The behavior of our model's prediction error changed with respect to age, as shown in Figure 4. Not surprisingly, we found the same pattern of over and underestimation of age reported in the literature. One major implication of this type of error is the possibility of inserting biases when trained models are applied to external test sets that have a different age distribution than the training set. Thus, brain age prediction models should consider or aim for age-matched test sets (if possible), even if the model has been validated in external datasets. That way, if any underestimation or overestimation of age is happening with the target set, it can be identified and properly dealt with before any conclusions are drawn. Other means of mitigating the effect of testing models on datasets with different age ranges has been addressed elsewhere (33, 34).

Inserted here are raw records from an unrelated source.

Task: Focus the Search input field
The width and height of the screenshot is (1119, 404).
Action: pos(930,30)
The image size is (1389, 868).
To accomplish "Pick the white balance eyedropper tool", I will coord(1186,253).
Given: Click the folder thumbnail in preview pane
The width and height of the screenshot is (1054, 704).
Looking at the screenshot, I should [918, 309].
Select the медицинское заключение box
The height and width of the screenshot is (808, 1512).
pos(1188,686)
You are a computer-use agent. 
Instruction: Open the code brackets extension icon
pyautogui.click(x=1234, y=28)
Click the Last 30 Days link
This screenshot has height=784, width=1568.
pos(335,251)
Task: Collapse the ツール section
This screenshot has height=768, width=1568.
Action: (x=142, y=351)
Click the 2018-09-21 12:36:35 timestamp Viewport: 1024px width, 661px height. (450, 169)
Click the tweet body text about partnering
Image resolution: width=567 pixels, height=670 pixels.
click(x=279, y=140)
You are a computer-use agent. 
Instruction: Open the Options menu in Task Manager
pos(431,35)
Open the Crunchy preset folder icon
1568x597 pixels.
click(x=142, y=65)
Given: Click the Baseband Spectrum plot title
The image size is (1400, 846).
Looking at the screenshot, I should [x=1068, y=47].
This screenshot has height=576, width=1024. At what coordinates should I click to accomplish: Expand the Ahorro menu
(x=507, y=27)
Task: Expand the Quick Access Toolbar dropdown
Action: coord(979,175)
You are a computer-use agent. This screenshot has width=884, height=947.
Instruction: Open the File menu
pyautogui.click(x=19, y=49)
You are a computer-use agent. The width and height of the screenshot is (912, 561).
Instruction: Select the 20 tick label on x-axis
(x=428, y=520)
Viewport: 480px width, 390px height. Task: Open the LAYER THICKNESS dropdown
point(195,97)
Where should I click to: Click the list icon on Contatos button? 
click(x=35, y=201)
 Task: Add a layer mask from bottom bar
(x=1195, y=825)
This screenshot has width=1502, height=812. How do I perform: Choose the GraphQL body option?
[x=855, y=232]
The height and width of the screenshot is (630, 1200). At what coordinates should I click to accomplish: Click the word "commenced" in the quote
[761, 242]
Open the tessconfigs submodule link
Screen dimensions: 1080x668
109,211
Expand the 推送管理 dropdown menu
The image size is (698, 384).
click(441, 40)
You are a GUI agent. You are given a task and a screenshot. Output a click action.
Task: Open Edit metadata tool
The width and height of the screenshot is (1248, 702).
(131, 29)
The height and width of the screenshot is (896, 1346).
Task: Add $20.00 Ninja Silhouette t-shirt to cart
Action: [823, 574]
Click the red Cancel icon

Figure 4. Regression curves for the validation set. Every point represents a person (each person is presented three times, one for each view). Dashed red orthogonal to the x-axis is the age average of the dataset, while the horizontal dashed line is aligned to 0 error as a reference.

4.1.4. Site Effects

The dataset included contributions from 17 different sites. To investigate any biases associated with the different sites, we extracted the age and predicted age for each of our models and each of the 17 sites. We ran a two-tailed dependent t-test to compare age and predicted age among sites and found statistically significant differences for just 6 out of the 17 centers. The data are presented in Table 3 and Figure 5. In four out of the six significantly different centers, all views had significant differences simultaneously, thus suggesting that the models tend to operate in similar manner, and that an actual superiority of the sagittal slice model needs to be further investigated.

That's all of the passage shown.